[Word and element locating data]
%%
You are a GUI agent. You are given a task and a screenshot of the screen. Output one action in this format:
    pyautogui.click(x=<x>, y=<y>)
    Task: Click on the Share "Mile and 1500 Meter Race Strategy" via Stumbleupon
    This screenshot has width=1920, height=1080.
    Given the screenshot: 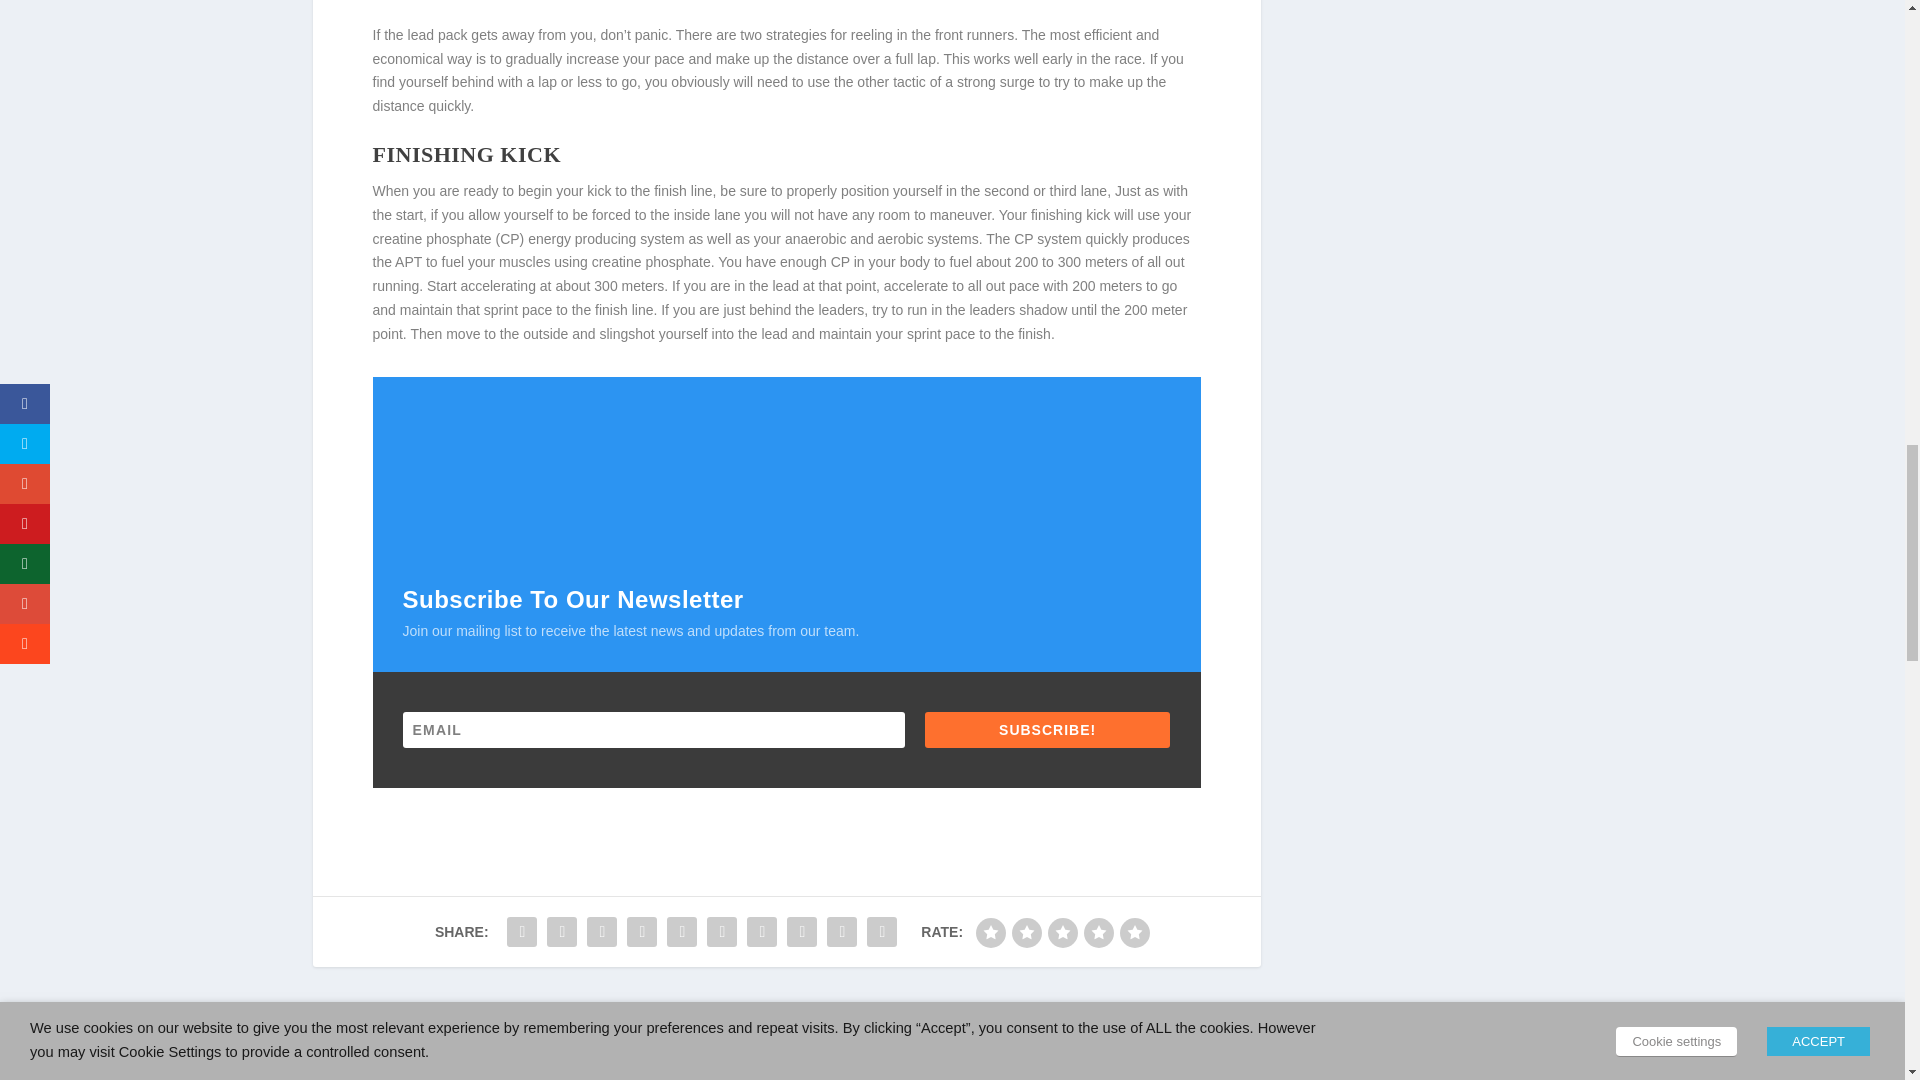 What is the action you would take?
    pyautogui.click(x=801, y=931)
%%
# WRITTEN PROBLEM
Put the entries into a numbered list, beginning at their first line and continuing through the line with "Task: Click on", and skip any blank lines. Include nothing beyond that line.

# FULL OUTPUT
1. You are a GUI agent. You are given a task and a screenshot of the screen. Output one action in this format:
2.     pyautogui.click(x=<x>, y=<y>)
3.     Task: Click on the Share "Mile and 1500 Meter Race Strategy" via Stumbleupon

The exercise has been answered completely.